— PROMPT —
Go through the listing beneath this task and return every line that carries the string "left".

— DATA FOR ANALYSIS —
━━━━━━━━━━

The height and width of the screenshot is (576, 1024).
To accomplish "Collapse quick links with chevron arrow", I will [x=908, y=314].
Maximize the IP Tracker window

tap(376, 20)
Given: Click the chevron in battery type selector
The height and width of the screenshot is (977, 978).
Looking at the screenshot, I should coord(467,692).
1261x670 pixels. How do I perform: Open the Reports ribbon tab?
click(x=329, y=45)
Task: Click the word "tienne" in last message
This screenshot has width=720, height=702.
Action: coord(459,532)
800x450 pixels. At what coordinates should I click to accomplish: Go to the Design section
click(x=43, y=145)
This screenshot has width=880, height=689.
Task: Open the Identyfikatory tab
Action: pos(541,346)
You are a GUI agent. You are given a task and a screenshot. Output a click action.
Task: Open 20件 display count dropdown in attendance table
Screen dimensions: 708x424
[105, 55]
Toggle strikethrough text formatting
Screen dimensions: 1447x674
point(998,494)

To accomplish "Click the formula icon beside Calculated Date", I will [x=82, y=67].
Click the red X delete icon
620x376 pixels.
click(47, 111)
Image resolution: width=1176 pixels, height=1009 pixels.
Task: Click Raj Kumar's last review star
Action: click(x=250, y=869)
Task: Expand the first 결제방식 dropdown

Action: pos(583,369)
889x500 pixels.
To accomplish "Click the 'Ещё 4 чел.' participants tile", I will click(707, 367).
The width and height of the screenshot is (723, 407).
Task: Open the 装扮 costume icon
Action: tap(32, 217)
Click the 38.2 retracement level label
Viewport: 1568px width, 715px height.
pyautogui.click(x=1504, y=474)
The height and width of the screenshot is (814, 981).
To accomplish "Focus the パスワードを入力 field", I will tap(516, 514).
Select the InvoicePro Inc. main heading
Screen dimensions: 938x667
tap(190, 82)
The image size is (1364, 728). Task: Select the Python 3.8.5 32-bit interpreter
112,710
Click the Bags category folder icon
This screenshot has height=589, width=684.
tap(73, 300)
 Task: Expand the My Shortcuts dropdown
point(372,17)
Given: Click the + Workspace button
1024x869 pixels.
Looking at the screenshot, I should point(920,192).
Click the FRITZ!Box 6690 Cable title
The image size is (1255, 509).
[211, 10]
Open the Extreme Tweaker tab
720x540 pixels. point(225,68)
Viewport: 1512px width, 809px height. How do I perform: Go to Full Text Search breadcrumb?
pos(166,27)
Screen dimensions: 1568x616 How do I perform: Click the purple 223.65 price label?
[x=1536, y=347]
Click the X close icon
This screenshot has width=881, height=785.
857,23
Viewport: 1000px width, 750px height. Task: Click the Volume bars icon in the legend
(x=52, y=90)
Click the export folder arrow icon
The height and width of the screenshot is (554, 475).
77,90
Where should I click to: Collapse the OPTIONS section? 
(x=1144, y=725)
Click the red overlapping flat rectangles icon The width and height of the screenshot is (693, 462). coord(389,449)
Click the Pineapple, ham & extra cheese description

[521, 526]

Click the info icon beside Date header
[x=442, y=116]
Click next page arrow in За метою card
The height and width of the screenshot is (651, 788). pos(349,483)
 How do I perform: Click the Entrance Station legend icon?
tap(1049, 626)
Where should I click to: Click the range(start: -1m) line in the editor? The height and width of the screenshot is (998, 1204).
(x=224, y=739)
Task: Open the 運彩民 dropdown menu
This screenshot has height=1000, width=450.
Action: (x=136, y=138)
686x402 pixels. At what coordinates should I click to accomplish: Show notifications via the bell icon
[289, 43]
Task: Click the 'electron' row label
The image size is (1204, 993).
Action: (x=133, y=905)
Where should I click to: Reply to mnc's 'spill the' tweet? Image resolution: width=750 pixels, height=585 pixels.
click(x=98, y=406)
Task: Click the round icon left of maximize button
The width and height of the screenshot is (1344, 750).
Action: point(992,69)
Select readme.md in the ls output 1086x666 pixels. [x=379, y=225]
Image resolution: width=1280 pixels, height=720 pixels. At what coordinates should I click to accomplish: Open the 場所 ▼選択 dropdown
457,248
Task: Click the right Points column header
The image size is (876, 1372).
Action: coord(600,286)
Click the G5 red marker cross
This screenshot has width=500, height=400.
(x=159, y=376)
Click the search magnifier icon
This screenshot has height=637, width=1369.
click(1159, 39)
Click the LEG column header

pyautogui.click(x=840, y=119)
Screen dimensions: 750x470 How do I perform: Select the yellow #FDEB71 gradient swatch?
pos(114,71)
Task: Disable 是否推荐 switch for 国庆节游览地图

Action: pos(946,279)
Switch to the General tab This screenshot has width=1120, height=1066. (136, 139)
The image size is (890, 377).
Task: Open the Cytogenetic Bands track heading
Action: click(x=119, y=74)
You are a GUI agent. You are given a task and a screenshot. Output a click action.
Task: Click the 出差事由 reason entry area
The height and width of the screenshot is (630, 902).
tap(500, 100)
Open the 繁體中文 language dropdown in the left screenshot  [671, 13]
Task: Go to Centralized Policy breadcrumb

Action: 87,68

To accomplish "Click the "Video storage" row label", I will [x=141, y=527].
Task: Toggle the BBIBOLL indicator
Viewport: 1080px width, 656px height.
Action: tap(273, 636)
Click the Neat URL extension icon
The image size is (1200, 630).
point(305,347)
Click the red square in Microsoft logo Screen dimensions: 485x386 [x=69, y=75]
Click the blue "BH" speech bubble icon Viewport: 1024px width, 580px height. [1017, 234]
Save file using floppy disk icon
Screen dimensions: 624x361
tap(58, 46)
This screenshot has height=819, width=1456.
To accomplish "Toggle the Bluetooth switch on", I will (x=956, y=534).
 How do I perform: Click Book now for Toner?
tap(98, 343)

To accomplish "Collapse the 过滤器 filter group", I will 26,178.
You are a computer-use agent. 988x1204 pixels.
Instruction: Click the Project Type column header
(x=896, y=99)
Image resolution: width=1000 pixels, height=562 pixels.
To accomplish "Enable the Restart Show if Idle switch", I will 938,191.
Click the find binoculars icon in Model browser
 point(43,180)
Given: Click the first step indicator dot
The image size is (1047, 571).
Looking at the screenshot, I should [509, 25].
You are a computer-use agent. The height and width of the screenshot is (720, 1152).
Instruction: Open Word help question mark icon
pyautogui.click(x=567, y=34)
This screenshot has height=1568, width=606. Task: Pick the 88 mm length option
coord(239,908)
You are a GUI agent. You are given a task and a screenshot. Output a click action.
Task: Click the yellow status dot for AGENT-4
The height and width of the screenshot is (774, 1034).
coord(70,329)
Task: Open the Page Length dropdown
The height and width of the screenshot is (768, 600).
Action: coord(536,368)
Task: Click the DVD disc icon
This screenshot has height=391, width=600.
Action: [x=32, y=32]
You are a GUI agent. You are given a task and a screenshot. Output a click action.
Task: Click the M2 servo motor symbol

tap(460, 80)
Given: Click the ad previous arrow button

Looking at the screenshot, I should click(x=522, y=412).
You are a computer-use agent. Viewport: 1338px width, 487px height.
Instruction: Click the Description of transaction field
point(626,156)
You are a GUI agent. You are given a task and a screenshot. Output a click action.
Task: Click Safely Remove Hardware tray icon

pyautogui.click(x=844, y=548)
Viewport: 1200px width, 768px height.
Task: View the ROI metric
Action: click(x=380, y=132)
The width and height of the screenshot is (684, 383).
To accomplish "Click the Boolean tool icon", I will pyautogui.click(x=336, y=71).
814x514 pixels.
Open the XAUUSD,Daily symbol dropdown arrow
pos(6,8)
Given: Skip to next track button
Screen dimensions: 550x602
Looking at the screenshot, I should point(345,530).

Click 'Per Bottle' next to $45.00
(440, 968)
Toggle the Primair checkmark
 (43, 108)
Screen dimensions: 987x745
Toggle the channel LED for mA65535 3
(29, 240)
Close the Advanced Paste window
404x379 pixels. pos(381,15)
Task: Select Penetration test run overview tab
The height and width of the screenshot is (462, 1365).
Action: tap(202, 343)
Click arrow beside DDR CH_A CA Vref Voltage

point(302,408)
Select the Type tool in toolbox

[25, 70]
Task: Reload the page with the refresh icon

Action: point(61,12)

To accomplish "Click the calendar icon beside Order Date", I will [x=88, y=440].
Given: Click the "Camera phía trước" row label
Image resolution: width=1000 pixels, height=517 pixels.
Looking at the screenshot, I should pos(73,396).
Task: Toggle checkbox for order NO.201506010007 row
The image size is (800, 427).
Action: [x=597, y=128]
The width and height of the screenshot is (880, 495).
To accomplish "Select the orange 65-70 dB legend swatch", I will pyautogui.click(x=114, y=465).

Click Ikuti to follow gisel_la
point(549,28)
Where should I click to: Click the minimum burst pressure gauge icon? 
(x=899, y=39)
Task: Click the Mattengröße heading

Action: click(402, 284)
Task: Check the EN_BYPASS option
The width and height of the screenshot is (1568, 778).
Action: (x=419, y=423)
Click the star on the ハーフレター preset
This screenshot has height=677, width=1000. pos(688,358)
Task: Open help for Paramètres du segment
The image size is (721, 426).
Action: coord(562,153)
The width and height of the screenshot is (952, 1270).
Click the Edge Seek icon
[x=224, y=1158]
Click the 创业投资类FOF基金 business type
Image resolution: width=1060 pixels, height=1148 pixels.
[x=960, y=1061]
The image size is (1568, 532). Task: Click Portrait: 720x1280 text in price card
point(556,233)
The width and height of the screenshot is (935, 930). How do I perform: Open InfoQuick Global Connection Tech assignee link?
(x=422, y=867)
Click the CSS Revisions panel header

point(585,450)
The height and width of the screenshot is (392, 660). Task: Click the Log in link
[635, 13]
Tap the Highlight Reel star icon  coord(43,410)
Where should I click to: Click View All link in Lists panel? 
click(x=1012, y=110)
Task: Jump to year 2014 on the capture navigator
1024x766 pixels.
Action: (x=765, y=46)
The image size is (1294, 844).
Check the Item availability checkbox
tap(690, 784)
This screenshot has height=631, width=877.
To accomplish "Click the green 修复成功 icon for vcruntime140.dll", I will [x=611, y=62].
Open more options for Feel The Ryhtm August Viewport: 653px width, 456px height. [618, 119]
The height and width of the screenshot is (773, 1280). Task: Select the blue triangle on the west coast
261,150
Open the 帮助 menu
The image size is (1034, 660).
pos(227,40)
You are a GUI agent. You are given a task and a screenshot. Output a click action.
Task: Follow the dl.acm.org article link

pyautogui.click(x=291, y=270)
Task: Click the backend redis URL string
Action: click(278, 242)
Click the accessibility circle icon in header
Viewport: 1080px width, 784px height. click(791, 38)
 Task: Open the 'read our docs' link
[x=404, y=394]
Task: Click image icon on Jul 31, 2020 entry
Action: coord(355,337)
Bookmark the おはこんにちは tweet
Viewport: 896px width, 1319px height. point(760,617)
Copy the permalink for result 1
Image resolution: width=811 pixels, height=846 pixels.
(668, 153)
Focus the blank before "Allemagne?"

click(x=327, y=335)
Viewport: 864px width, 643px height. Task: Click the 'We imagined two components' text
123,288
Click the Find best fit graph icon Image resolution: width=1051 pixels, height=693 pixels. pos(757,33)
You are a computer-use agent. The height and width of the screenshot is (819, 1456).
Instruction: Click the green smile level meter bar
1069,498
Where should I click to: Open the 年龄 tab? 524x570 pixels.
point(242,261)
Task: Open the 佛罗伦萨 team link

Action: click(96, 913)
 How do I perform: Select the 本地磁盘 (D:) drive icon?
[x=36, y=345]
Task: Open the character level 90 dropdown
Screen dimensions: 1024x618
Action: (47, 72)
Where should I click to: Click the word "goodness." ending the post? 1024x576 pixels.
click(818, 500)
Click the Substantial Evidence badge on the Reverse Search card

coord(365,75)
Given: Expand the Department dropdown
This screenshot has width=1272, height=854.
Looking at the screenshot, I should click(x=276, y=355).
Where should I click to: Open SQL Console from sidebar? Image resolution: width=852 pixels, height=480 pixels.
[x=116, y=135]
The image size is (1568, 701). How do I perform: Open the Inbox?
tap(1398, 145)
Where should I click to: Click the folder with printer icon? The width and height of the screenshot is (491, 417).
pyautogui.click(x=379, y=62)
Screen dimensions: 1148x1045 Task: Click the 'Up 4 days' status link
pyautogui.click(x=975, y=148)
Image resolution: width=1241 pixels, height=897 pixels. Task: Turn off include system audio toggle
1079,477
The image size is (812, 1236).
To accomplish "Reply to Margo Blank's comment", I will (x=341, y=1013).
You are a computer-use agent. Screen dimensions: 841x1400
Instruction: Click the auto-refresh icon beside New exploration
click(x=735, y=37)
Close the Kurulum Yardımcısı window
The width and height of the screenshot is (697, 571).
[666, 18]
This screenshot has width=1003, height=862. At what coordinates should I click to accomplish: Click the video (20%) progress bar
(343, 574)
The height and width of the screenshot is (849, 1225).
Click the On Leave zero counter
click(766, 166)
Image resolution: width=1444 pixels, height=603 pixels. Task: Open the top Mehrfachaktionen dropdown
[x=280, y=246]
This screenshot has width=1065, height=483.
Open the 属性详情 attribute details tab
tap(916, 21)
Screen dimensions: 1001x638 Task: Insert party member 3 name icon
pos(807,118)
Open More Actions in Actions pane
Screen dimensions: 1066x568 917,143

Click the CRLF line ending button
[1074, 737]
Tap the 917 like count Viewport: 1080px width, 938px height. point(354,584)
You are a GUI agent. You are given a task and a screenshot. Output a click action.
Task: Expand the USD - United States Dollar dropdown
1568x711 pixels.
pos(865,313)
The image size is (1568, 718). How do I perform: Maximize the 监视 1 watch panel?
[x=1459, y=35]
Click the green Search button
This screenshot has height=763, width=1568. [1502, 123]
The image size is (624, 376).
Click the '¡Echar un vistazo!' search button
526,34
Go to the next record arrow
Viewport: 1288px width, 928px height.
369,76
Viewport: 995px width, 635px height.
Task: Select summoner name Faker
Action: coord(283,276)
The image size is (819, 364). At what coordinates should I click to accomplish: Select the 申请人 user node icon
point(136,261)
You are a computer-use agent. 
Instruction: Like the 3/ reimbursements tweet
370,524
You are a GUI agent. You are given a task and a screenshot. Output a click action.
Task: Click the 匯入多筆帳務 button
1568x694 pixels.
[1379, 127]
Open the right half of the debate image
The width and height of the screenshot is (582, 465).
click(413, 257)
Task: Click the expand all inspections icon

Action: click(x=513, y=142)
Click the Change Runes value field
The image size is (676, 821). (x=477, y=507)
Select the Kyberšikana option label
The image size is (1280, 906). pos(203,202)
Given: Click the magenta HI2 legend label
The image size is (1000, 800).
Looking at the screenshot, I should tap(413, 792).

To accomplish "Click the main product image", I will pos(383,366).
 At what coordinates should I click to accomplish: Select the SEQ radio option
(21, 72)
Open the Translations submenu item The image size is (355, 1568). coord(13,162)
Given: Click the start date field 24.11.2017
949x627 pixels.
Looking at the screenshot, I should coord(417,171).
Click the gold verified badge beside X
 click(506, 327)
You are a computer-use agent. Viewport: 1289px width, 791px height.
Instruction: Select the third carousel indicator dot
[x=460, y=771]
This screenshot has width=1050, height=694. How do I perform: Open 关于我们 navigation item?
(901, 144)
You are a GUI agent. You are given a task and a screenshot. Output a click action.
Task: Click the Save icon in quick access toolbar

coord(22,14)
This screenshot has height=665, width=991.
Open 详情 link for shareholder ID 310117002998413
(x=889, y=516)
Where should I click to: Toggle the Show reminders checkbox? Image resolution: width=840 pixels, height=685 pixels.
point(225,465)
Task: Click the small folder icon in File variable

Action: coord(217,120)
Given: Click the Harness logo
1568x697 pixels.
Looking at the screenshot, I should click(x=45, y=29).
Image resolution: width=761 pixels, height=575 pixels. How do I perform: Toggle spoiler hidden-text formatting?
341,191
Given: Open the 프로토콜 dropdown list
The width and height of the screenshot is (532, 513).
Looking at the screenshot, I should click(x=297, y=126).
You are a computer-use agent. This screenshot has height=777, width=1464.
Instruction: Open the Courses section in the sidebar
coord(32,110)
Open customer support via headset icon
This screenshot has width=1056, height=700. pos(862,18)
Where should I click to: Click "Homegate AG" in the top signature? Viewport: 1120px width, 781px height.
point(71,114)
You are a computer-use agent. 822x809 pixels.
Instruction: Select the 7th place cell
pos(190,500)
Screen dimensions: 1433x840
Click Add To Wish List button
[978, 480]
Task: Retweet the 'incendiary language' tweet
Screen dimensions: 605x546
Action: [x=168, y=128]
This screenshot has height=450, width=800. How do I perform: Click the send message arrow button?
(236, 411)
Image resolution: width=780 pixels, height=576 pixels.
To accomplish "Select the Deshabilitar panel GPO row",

━━━━━━━━━━

— WRITTEN REPLY —
Task: Click the round icon left of maximize button
Open the 繁體中文 language dropdown in the left screenshot  [671, 13]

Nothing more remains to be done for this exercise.